**Work instructions:**
Transcribe the stretch of entries below from the line with "Task: Toggle the" through the line with "This screenshot has width=566, height=262.", exactly and with both ends included; leave out all other lines.

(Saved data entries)
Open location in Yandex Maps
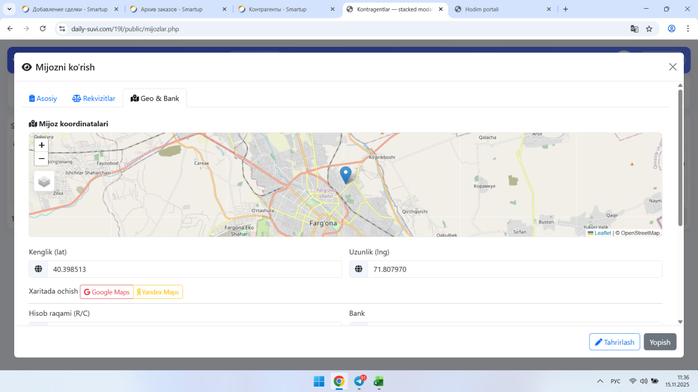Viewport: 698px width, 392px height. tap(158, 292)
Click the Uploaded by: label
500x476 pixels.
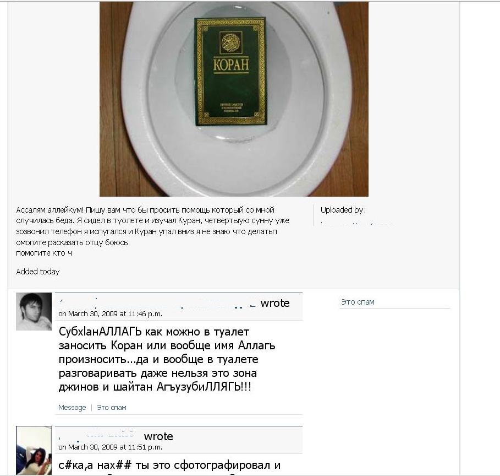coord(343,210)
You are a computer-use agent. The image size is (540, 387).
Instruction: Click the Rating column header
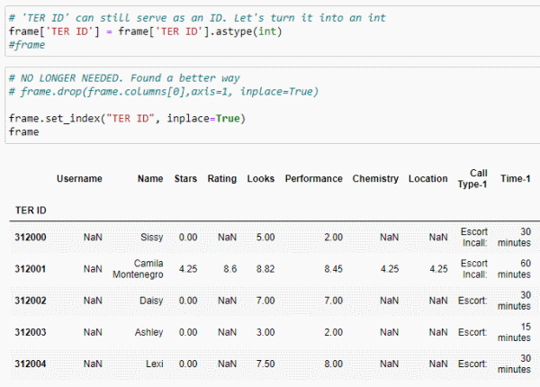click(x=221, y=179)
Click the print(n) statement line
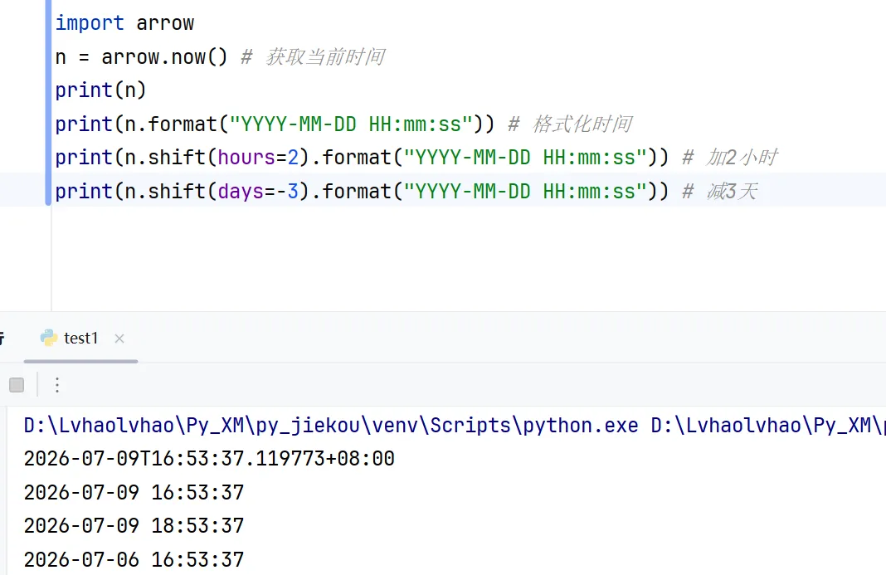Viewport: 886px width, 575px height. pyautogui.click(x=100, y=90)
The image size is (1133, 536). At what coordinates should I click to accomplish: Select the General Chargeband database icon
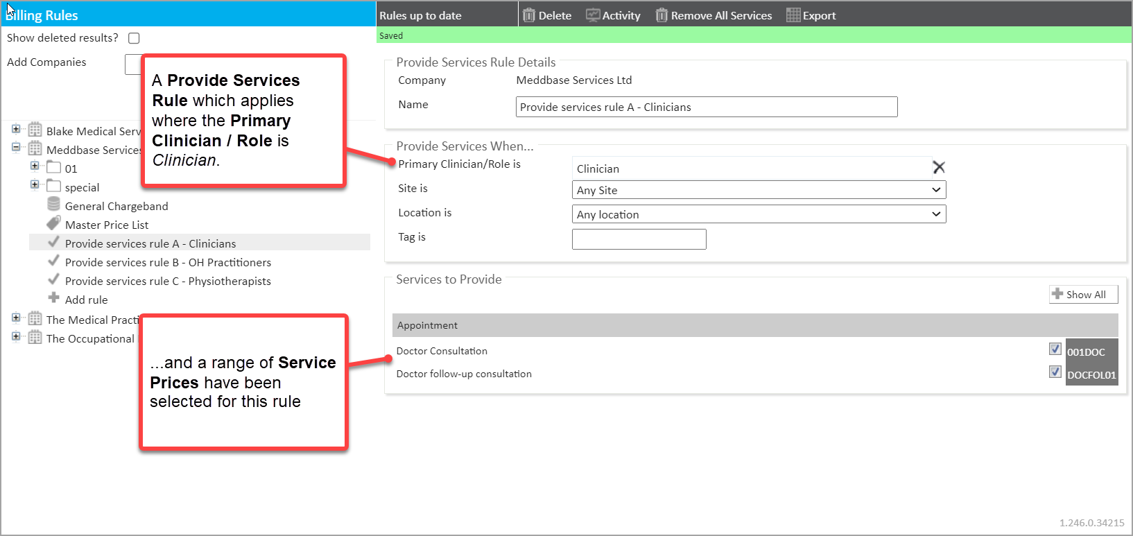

--

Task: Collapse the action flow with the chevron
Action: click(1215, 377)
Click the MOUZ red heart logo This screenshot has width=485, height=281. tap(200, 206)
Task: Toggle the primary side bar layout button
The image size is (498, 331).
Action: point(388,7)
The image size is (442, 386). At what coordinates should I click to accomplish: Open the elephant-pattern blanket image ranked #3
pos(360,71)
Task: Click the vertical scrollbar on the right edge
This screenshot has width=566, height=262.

**Answer to the exercise:**
Task: Toggle the primary side bar layout button
The image size is (498, 331).
Action: point(388,7)
The image size is (442, 386). At what coordinates should I click to accomplish: Open the elephant-pattern blanket image ranked #3
pos(360,71)
Task: Click the vertical scrollbar on the right edge
This screenshot has width=566, height=262.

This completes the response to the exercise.